SPIEGEL ONLINE: Zu Sowjetzeiten hat die Flugzeugindustrie pro Jahr mehr als hundert Passagierflugzeuge ausgeliefert, in den neunziger Jahren kam die Produktion fast zu erliegen. Ist die russische Flugzeugindustrie überhaupt noch zu retten?

Subbotin: Ich mache meine Arbeit und geriere mich nicht als Retter unserer Luftfahrt. Natürlich ist unser Job nicht leicht. In den vergangenen Jahren beschäftige ich mich 50 Prozent der Zeit mit den technischen Fragen. Die anderen 50 Prozent verbringe ich mit der Organisation unserer Firma und dem Aufbau der Mannschaft für den Superjet. Das Neue daran ist: Suchoi baut zum ersten Mal ein Flugzeug nach den Gesetzen der Marktwirtschaft. Es soll auf dem Weltmarkt und nicht nur in den Ländern der ehemaligen Sowjetunion konkurrenzfähig sein – auch was die Wartungskosten angeht. Wir wissen, dass das in Russland bislang schlecht organisiert war.
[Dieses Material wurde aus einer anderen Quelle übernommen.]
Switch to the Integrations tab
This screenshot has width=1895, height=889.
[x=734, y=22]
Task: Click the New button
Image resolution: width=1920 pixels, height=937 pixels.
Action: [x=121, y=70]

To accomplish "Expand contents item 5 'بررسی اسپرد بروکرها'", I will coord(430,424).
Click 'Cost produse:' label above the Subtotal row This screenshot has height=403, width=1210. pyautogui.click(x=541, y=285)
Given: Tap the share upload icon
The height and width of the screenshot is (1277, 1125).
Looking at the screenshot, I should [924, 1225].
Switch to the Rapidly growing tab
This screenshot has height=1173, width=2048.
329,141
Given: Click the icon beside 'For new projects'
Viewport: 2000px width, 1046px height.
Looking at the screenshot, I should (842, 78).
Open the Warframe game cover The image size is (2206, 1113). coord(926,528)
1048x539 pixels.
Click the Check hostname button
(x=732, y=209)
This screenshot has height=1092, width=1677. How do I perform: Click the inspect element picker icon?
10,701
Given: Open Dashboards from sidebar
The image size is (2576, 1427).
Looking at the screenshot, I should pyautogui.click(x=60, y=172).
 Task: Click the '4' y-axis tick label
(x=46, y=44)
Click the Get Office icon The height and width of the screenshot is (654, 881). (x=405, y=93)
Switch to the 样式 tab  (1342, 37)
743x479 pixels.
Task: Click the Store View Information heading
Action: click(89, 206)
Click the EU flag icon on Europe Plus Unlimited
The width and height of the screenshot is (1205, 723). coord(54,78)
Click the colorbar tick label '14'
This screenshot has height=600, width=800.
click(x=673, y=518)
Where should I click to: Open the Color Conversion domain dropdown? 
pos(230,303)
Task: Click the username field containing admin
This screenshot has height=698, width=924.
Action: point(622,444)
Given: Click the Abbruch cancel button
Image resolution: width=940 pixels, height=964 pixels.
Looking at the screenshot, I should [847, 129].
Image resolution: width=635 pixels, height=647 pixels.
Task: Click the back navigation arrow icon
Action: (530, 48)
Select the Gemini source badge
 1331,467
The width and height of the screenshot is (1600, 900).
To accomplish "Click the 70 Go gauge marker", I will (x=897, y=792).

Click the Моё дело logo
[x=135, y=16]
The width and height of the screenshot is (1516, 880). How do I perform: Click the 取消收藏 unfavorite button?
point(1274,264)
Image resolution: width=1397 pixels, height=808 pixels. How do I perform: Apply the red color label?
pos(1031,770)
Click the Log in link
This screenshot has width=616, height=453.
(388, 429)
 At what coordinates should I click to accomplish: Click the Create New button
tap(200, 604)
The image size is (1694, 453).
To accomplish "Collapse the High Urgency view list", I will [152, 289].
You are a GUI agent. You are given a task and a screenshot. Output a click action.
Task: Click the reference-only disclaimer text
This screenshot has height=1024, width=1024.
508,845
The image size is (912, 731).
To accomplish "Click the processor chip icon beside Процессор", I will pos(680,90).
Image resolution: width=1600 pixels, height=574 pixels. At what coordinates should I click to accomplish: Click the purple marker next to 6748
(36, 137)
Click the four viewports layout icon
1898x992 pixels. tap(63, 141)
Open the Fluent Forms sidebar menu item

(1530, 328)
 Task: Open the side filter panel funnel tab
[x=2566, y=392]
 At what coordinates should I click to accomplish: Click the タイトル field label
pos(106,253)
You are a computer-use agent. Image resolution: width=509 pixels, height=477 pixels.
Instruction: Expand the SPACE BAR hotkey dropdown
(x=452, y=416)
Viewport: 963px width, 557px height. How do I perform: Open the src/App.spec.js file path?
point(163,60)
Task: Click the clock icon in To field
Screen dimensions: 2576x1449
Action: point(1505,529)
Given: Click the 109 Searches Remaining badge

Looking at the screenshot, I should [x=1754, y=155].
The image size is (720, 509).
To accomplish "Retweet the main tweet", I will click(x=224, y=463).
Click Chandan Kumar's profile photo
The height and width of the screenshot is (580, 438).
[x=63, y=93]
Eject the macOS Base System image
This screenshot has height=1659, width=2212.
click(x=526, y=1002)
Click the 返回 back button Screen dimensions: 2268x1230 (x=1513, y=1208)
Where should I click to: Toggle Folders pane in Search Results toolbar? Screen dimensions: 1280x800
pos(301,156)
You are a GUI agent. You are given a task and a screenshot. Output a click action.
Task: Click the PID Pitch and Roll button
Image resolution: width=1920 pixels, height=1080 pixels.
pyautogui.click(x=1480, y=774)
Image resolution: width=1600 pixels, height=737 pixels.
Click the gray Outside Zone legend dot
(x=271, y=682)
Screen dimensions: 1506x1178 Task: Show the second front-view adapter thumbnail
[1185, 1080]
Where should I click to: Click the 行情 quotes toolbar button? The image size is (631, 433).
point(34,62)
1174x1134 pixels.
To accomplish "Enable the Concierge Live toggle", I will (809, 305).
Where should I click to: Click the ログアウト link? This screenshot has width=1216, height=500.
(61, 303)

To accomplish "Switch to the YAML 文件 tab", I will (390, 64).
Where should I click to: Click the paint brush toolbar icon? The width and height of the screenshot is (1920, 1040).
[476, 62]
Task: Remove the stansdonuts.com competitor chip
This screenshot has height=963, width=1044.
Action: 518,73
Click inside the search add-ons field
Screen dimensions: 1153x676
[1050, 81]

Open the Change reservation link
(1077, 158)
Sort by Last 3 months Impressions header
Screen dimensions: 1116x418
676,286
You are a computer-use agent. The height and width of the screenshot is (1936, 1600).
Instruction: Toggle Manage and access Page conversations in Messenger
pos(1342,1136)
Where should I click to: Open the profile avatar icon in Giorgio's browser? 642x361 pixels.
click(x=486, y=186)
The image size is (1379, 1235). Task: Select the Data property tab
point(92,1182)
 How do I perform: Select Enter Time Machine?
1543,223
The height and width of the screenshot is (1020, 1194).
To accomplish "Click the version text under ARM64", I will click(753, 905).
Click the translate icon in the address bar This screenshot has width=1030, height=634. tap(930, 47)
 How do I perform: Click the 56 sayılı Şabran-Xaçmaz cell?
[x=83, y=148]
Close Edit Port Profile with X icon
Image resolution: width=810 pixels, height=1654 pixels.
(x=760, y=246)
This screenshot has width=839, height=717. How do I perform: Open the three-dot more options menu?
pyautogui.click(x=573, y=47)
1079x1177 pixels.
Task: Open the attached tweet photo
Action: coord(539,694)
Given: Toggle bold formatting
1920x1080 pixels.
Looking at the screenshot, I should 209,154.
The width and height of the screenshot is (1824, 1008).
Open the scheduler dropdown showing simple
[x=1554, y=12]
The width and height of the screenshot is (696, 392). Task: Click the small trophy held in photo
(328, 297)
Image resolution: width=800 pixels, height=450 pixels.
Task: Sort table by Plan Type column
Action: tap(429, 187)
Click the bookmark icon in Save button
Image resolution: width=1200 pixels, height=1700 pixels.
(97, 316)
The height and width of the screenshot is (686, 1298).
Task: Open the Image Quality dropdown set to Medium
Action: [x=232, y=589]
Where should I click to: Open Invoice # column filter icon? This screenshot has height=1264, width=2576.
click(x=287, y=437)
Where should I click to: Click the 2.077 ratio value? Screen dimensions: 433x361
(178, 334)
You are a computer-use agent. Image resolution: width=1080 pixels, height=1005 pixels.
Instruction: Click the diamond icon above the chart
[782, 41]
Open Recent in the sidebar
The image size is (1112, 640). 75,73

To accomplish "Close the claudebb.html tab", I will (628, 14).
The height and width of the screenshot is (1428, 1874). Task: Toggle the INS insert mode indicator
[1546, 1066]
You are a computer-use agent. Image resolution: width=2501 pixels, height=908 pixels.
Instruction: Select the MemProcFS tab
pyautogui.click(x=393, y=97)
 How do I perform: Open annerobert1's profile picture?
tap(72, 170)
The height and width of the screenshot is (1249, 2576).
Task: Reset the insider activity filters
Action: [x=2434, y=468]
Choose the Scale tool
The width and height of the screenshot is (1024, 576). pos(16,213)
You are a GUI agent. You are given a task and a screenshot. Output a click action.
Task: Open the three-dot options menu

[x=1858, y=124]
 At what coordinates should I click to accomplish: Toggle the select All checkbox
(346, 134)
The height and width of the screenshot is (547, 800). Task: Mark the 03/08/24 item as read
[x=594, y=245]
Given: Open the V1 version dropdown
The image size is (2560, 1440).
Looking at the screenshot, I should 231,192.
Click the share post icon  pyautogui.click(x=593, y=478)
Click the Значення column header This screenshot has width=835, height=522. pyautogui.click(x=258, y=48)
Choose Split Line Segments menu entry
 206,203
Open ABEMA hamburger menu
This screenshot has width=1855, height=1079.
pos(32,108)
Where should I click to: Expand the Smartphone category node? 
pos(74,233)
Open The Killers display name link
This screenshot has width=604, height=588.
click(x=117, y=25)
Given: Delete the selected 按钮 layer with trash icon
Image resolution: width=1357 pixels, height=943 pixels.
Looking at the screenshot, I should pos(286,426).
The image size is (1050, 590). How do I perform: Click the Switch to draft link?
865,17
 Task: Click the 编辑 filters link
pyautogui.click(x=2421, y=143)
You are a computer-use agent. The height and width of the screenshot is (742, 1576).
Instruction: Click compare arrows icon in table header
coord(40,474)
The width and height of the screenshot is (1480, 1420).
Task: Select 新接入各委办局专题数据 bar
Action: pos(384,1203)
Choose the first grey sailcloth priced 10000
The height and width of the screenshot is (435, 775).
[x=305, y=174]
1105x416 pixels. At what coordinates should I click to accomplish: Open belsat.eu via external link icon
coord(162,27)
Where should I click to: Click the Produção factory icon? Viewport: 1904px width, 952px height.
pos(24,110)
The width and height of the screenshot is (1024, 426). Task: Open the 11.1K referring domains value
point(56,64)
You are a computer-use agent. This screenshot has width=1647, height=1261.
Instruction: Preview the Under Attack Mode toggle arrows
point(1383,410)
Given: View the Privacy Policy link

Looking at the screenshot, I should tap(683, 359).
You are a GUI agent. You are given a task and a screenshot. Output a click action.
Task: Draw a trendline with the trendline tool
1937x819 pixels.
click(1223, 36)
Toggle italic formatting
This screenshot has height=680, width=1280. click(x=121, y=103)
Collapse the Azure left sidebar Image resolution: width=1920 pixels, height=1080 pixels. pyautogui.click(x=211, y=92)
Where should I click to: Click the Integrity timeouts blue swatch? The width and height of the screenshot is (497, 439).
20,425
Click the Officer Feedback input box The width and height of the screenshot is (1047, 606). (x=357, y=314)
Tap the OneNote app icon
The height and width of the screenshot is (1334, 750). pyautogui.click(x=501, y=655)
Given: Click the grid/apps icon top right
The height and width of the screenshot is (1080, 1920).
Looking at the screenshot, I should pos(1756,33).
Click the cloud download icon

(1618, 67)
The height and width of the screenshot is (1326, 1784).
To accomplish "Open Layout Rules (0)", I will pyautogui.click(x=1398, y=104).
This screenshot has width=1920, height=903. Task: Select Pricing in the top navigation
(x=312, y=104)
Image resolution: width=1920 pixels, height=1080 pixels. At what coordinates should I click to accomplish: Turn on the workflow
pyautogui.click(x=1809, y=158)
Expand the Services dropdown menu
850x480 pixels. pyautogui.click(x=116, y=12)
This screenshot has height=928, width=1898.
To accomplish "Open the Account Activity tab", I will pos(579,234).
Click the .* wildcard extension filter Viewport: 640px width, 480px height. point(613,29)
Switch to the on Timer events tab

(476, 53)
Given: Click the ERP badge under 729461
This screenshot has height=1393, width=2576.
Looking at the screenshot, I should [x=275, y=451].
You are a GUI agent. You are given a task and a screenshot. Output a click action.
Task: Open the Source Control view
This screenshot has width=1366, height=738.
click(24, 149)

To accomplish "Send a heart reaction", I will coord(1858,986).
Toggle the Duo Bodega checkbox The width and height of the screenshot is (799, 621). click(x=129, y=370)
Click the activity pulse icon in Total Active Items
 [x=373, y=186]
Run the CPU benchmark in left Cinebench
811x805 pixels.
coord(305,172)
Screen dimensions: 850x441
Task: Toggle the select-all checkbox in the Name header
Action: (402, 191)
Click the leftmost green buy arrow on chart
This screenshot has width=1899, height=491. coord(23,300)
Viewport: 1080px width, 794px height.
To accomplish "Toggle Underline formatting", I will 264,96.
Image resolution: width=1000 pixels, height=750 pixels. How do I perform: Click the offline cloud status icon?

SPIEGEL ONLINE: Wie ist der konkrete Zeitplan für den Superjet?

Subbotin: Im Jahr 2000 haben wir unsere Firma gegründet und mit der Zeit auch die Unterstützung des Staates gewonnen. Seitdem entwickeln wir den Vogel und wollen ihn in der nächsten Zeit auch fliegen lassen. Gerade finden die Tests für die Zertifizierung statt. Wir planen, bis Ende dieses Jahres das russische Zertifikat zu bekommen, dann könnten wir drei, vier oder sechs Monate später auch das europäische Zertifikat erhalten. Ende 2008 liefern wir die ersten Flugzeuge an Aeroflot. Das Tempo, das wir hier anschlagen, entspricht der internationalen Praxis.

SPIEGEL ONLINE: Wie viel wird das Flugzeug im Vergleich zum Kanadischen Hersteller, Bombardier beispielsweise, kosten?

Subbotin: Unser Ziel ist es, einen rund 15-prozentigen Preisvorteil gegenüber Bombardier zu erreichen. Aber Bombardier hat im Vergleich hohe Preise. Der brasilianische Flugzeugbauer Embraer ist deutlich günstiger und wir liegen noch einmal unter den Preisen von Embraer.

SPIEGEL ONLINE: Es heißt, das Flugzeug auf den Markt zu bringen, kostet 1,4 Milliarden Dollar.

Subbotin: Das ist realistisch. Darin sind Mittel enthalten für die Planung und Entwicklung, zur Modernisierung der Flugzeugfabriken, zur Serienfertigung und für den Kundendienst nach dem Verkauf. Um diese Kosten zu decken, müssen wir etwa 300 Maschinen verkaufen. Nach unserer Kalkulation wird das ungefähr 2012 oder 2013 der Fall sein.

SPIEGEL ONLINE: Wie viele Flugzeuge wollen Sie nach Beginn der Serienproduktion pro Jahr herstellen?

Subbotin: Bis zum Jahr 2025 mindestens 800 Maschinen. 300 davon wollen wir in Russland absetzen, 500 auf dem internationalen Markt.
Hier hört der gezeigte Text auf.